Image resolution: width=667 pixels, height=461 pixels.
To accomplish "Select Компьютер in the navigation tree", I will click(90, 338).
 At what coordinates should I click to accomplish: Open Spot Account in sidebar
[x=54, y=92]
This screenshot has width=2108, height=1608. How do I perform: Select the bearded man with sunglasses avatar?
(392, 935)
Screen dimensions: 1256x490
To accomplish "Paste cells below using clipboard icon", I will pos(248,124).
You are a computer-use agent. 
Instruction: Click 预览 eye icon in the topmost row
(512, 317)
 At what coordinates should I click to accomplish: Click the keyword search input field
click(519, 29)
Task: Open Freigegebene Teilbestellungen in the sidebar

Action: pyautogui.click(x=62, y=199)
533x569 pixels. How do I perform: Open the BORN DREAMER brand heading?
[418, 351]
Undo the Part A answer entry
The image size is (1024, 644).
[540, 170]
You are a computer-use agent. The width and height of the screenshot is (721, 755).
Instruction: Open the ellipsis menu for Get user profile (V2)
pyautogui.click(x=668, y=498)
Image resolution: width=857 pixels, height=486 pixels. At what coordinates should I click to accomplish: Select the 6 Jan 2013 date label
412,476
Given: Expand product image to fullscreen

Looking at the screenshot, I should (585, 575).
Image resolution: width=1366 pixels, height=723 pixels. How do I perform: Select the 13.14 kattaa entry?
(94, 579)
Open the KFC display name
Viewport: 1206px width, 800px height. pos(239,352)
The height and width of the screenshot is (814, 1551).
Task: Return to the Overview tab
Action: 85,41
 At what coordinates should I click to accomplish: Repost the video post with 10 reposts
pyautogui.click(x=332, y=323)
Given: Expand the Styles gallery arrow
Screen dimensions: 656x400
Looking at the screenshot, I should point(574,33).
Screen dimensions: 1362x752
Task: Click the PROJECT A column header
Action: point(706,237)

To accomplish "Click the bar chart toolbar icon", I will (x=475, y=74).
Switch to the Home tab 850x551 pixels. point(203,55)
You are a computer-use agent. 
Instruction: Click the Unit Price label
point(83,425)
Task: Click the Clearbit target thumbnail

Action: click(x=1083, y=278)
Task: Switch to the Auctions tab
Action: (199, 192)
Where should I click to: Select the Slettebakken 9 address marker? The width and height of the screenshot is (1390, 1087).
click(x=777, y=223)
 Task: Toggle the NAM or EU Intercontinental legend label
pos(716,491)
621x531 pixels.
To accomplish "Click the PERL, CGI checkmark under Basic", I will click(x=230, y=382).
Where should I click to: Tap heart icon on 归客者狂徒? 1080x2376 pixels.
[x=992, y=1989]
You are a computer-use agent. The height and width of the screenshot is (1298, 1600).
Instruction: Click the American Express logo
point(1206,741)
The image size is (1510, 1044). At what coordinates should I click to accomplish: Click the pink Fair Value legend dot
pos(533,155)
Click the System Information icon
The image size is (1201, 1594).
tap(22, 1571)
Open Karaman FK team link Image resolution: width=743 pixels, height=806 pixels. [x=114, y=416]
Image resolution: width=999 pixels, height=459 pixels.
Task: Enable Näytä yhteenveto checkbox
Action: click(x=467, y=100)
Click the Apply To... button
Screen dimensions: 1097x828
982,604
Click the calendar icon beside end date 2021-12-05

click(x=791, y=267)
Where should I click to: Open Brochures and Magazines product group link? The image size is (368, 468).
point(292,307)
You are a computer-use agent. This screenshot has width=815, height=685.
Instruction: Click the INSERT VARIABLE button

★ ★ ★

*What you have to do*: When you restate the listing, keep each line identical to the original.

*Finished task*:
Image resolution: width=667 pixels, height=461 pixels.
To accomplish "Select Компьютер in the navigation tree", I will click(90, 338).
 At what coordinates should I click to accomplish: Open Spot Account in sidebar
[x=54, y=92]
This screenshot has width=2108, height=1608. How do I perform: Select the bearded man with sunglasses avatar?
(392, 935)
Screen dimensions: 1256x490
To accomplish "Paste cells below using clipboard icon", I will pos(248,124).
You are a computer-use agent. 
Instruction: Click 预览 eye icon in the topmost row
(512, 317)
 At what coordinates should I click to accomplish: Click the keyword search input field
click(519, 29)
Task: Open Freigegebene Teilbestellungen in the sidebar

Action: pyautogui.click(x=62, y=199)
533x569 pixels. How do I perform: Open the BORN DREAMER brand heading?
[418, 351]
Undo the Part A answer entry
The image size is (1024, 644).
[540, 170]
You are a computer-use agent. The width and height of the screenshot is (721, 755).
Instruction: Open the ellipsis menu for Get user profile (V2)
pyautogui.click(x=668, y=498)
Image resolution: width=857 pixels, height=486 pixels. At what coordinates should I click to accomplish: Select the 6 Jan 2013 date label
412,476
Given: Expand product image to fullscreen

Looking at the screenshot, I should (585, 575).
Image resolution: width=1366 pixels, height=723 pixels. How do I perform: Select the 13.14 kattaa entry?
(94, 579)
Open the KFC display name
Viewport: 1206px width, 800px height. pos(239,352)
The height and width of the screenshot is (814, 1551).
Task: Return to the Overview tab
Action: 85,41
 At what coordinates should I click to accomplish: Repost the video post with 10 reposts
pyautogui.click(x=332, y=323)
Given: Expand the Styles gallery arrow
Screen dimensions: 656x400
Looking at the screenshot, I should point(574,33).
Screen dimensions: 1362x752
Task: Click the PROJECT A column header
Action: point(706,237)

To accomplish "Click the bar chart toolbar icon", I will (x=475, y=74).
Switch to the Home tab 850x551 pixels. point(203,55)
You are a computer-use agent. 
Instruction: Click the Unit Price label
point(83,425)
Task: Click the Clearbit target thumbnail

Action: click(x=1083, y=278)
Task: Switch to the Auctions tab
Action: (199, 192)
Where should I click to: Select the Slettebakken 9 address marker? The width and height of the screenshot is (1390, 1087).
click(x=777, y=223)
 Task: Toggle the NAM or EU Intercontinental legend label
pos(716,491)
621x531 pixels.
To accomplish "Click the PERL, CGI checkmark under Basic", I will click(x=230, y=382).
Where should I click to: Tap heart icon on 归客者狂徒? 1080x2376 pixels.
[x=992, y=1989]
You are a computer-use agent. The height and width of the screenshot is (1298, 1600).
Instruction: Click the American Express logo
point(1206,741)
The image size is (1510, 1044). At what coordinates should I click to accomplish: Click the pink Fair Value legend dot
pos(533,155)
Click the System Information icon
The image size is (1201, 1594).
tap(22, 1571)
Open Karaman FK team link Image resolution: width=743 pixels, height=806 pixels. [x=114, y=416]
Image resolution: width=999 pixels, height=459 pixels.
Task: Enable Näytä yhteenveto checkbox
Action: click(x=467, y=100)
Click the Apply To... button
Screen dimensions: 1097x828
982,604
Click the calendar icon beside end date 2021-12-05

click(x=791, y=267)
Where should I click to: Open Brochures and Magazines product group link? The image size is (368, 468).
point(292,307)
You are a computer-use agent. This screenshot has width=815, height=685.
Instruction: Click the INSERT VARIABLE button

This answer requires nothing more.